◆ **Фрагмент текста**:
+-------+

Интуиции веры Толстого глубоко верны… Но какая-то последняя целостность ускользает от его взгляда, здание не складывается1 ..

Толстому, кажется, вообще не даются самые корневые вещи (те, которые так точно умеет определять Достоевский). Толстой весь в движении жизни, в ее бурном потоке, играющем всеми цветами отраженного солнца (может, именно потому он инстинктивно и ищет опору в рационализме?) Однако конечные вещи (то глубинное онтологическое ядро вещей, в которое всегда устремлен взгляд Достоевского) ускользают от него. И ускользают, может быть, именно потому, что он не смиряется перед тайной, перед туманом дао, перед “мраком Бога”. Толстой с раздражением рассеивает всякий туман, который скрывает от его глаз простую и ясную правду. Но, возможно, в этом тумане и было сокрыто то главное, неназываемое? Толстой — жертва века позитивизма и просвещения, пронизывающего мир своим тусклым безжизненным светом. У Толстого есть свой свет. Но он включается, лишь когда писатель обращается к конкретному человеку (свет художественной формы). Когда же ему приходится оперировать абстракциями, он оказывается в мертвом холодном пространстве позитивизма. Ничего дурного в этом нет. Теория была ненавистна и Пушкину, но у Пушкина была мудрость не мыслить отвлеченно. А Толстой покусился…

Вообще, такое ощущение, что двум нашим великим глыбам — Достоевскому и Толстому достались в наследство от Пушкина одному вся глубина (сердце), а другому вся форма (видение играющего всеми красками бытия). Единственным достойным собеседником Толстого мог быть только Достоевский. Как два идеальных полюса они могли поддержать “магнитное поле” страны, сохраняя ее от крушения. Но… как не увидели друг друга Серафим и Пушкин (две руки Бога), так же сторонились друг друга Достоевский и Толстой… И здесь вечная беда и корень трагедии России — ее вечного полярного раскола…

5. Великая неудача (продолжение)

+-------+

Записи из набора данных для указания
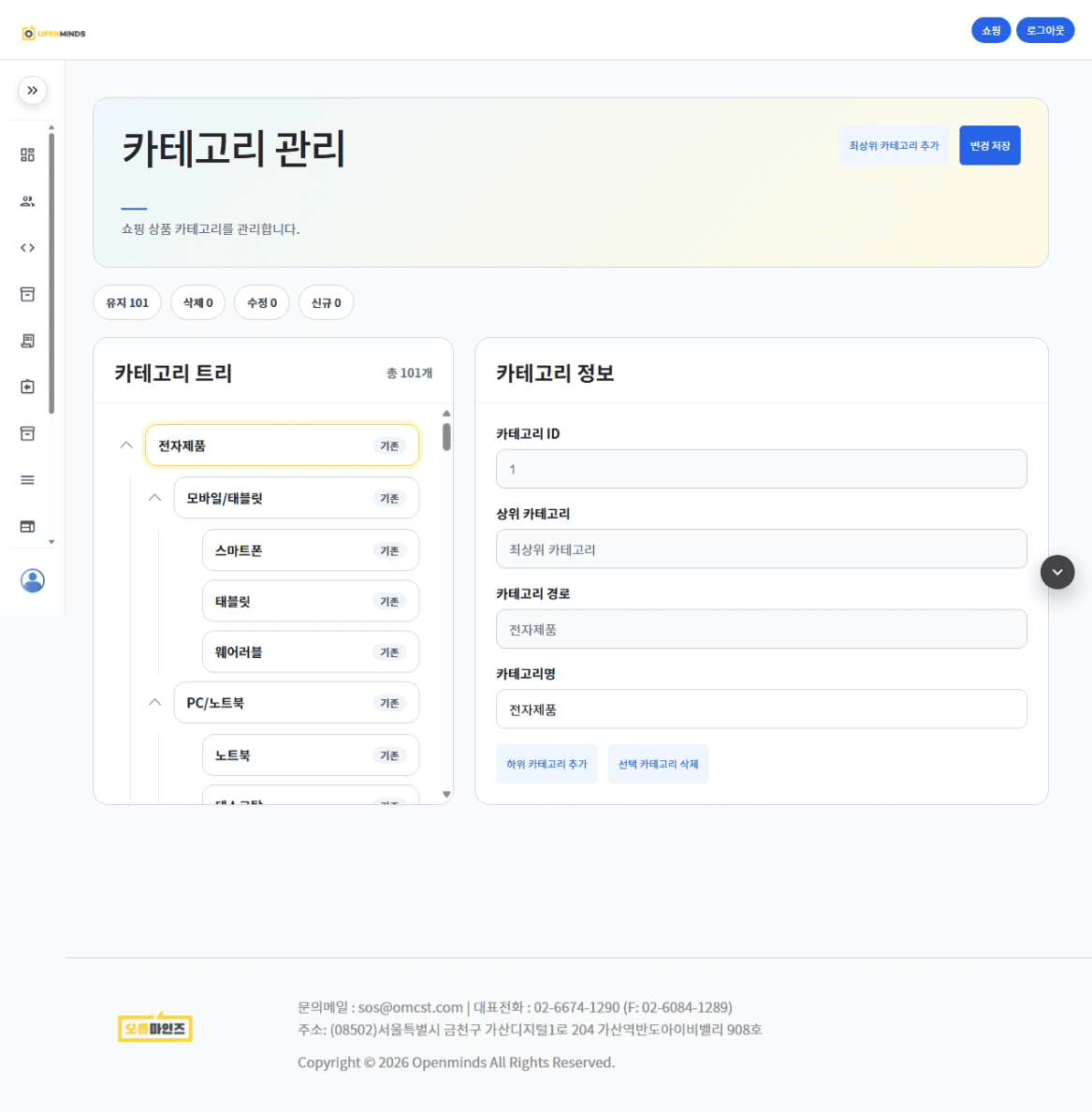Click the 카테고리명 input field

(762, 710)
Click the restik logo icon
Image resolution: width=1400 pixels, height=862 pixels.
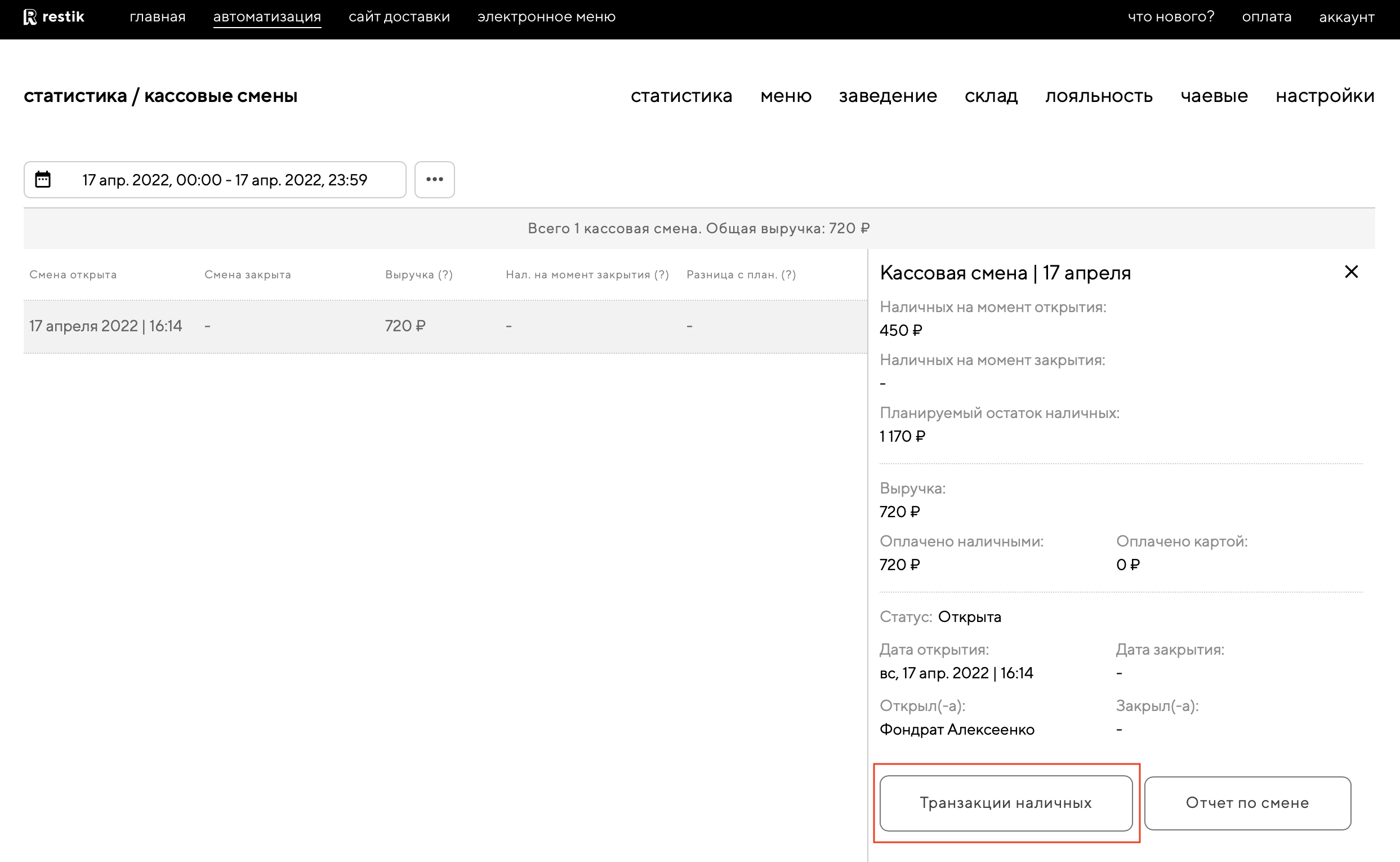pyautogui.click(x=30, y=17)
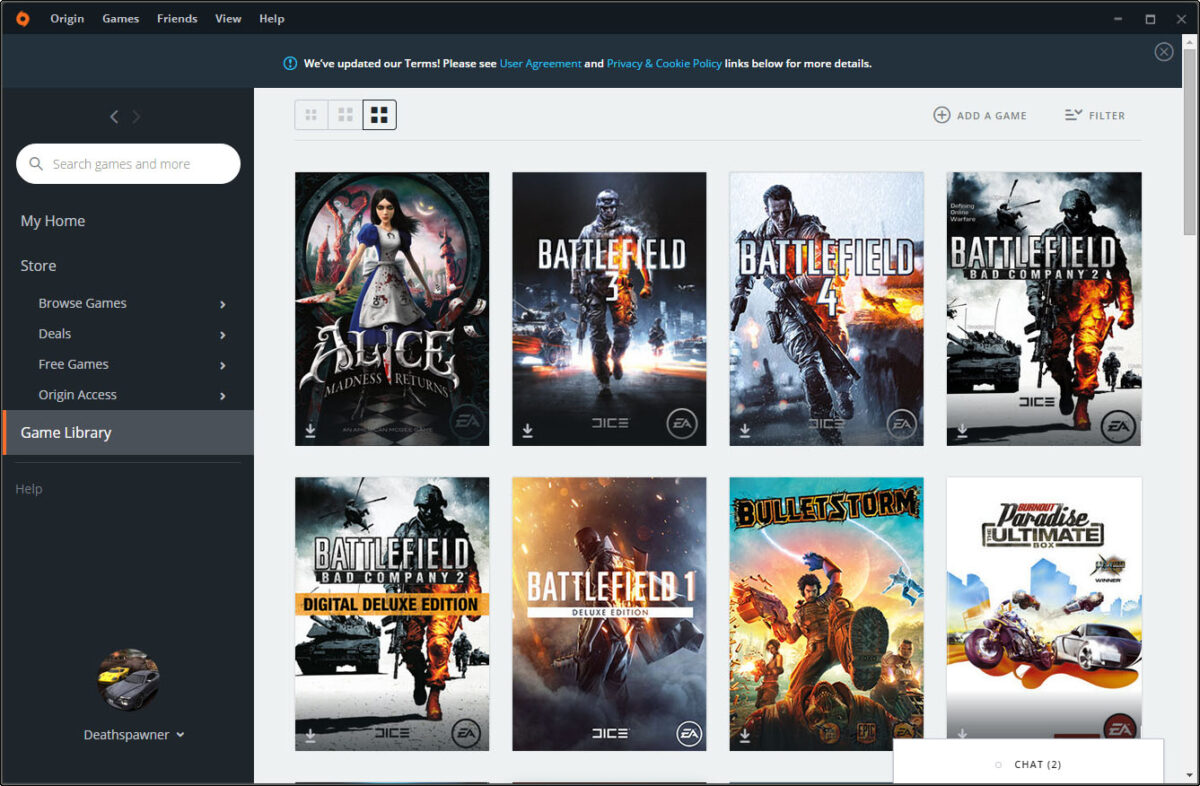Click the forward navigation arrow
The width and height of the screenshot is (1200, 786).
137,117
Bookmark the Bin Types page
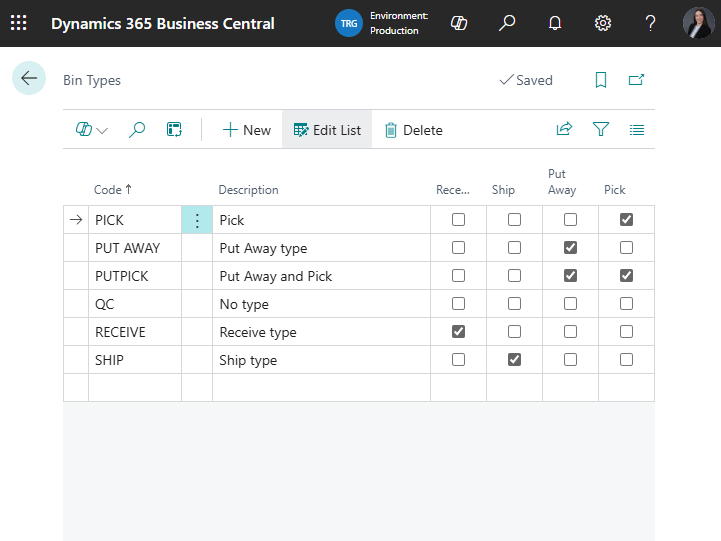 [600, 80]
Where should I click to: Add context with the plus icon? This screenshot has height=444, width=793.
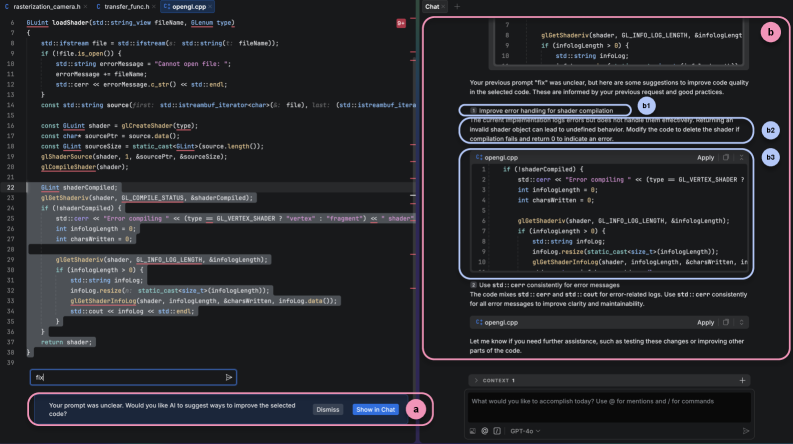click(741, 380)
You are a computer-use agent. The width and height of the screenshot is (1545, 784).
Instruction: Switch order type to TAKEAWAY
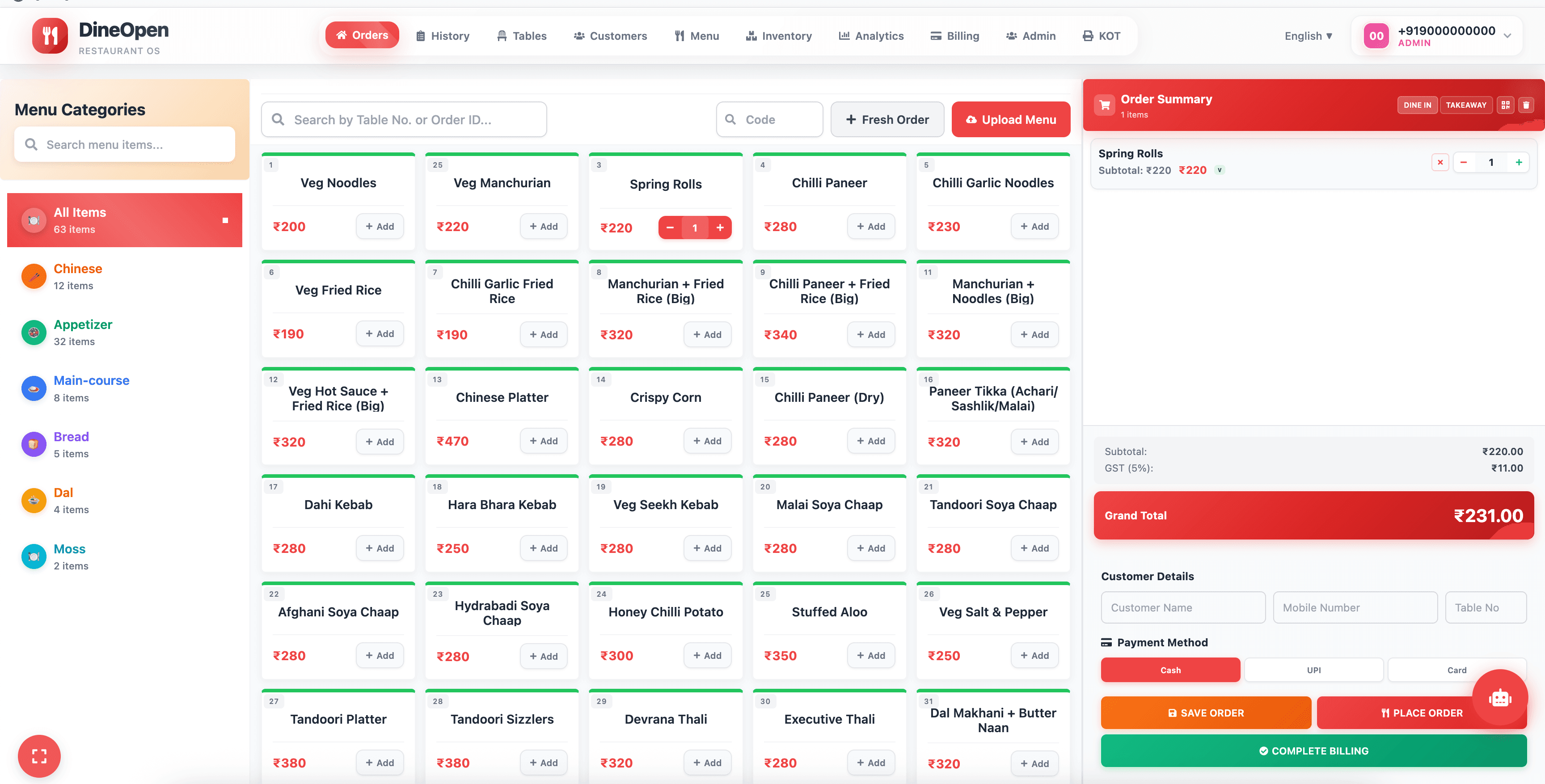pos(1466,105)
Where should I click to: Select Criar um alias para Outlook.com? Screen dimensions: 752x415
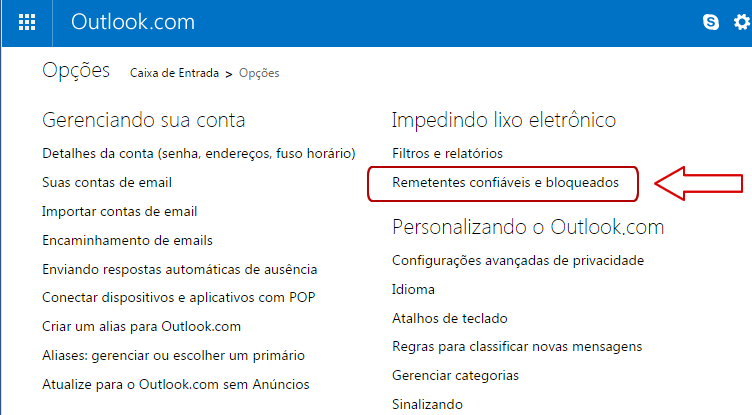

+-------+

◆ **Задания**:
1. Перепишите фрагмент о Толстом и Достоевском от слов «Вообще, такое ощущение, что» до слов «Великая неудача (продолжение)» включительно, заменив «глыбам» на «вершинам».
2. Перечислите всех исторических лиц, названных по имени во фрагменте о Толстом и Достоевском.
Материал представлен отдельно и с фрагментом не связан.

◆ **Ответы**:
1.
Вообще, такое ощущение, что двум нашим великим вершинам — Достоевскому и Толстому достались в наследство от Пушкина одному вся глубина (сердце), а другому вся форма (видение играющего всеми красками бытия). Единственным достойным собеседником Толстого мог быть только Достоевский. Как два идеальных полюса они могли поддержать “магнитное поле” страны, сохраняя ее от крушения. Но… как не увидели друг друга Серафим и Пушкин (две руки Бога), так же сторонились друг друга Достоевский и Толстой… И здесь вечная беда и корень трагедии России — ее вечного полярного раскола…

5. Великая неудача (продолжение)

2. Толстой, Достоевский, Пушкин, Серафим.